> Testo di partenza
++++

Unicredit guarda a est

    Il gruppo Unicredit guarda all’Europa Orientale, puntando a una strategia di penetrazione bancaria, in Paesi dai tassi di crescita interessanti, con opportunità di investimenti considerevoli.

    Nei prossimi mesi saranno aperti ben 900 sportelli, in quelle zone, di cui 300 in Turchia; il resto si concentra soprattutto in Romania, poi Polonia, Russia, etc.

    Parola di Federico Ghizzoni, nuovo ad di Unicredit.

    Seconso Ghizzoni, la cosa positiva è che per espandersi in quiei Paesi non saranno necessari capiatli aggiuntivi, poichè quelli che già ci sono sarebbero abbondanti.

    Inoltre, non si esclude, nel prossimo futuro un ingresso in Kazakistan, dove un paio di giorni fà, vi è stato il noto vertice OSCE. Ma la bolla bancaria ancora non completamente sgonfiatasi spinge Unicredit a maggiore prudenza, che in altri Paesi.

    Fanno gola al gruppo bancario italo-tedesco le prospettive in Europa dell’est.

    In particolare, fanno gola mercati in espansione come la Polonia, la Romania, la Turchia e Russia, considerati poco a rischio.

++++

> Materiale fornito
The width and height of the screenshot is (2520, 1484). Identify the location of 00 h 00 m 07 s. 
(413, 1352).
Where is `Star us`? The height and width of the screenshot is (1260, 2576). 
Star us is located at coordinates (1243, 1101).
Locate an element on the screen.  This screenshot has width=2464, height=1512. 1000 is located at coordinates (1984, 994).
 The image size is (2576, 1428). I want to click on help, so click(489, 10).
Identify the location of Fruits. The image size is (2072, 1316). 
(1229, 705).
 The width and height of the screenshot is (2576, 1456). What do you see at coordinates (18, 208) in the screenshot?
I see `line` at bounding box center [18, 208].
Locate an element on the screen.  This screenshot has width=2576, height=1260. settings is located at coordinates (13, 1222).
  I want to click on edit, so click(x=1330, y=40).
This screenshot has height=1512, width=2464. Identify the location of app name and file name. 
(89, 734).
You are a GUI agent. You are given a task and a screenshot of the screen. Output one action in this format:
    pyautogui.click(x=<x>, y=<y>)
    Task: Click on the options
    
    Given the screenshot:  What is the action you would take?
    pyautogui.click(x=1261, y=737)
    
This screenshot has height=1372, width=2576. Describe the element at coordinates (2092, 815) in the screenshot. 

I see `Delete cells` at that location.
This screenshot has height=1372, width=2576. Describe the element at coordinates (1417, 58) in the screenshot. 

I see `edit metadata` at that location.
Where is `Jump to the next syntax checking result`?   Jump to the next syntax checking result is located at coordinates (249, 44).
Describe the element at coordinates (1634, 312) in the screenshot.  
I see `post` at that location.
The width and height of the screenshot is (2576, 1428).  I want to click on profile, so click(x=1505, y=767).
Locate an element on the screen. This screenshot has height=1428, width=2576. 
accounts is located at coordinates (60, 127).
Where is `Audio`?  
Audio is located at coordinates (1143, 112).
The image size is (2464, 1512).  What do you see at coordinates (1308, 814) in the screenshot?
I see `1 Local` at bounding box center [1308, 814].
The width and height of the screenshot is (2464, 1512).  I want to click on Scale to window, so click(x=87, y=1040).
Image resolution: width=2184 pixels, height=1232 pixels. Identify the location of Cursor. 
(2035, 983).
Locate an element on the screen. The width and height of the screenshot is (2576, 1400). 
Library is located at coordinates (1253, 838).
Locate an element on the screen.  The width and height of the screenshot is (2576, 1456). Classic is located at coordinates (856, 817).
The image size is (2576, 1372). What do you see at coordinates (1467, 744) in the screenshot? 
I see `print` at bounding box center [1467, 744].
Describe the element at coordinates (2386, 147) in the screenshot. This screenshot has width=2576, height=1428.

++++

> Consegna
Trasforma in un elenco puntato il paragrafo dell'articolo su Unicredit che comincia con «Nei prossimi mesi saranno aperti», conservandone i fatti principali. Per rispondere serve soltanto il testo di partenza.

> Risposta
- Nei prossimi mesi in Europa orientale apriranno 900 sportelli.
- 300 saranno in Turchia.
- Gli altri saranno soprattutto in Romania, poi in Polonia, in Russia e in altri Paesi.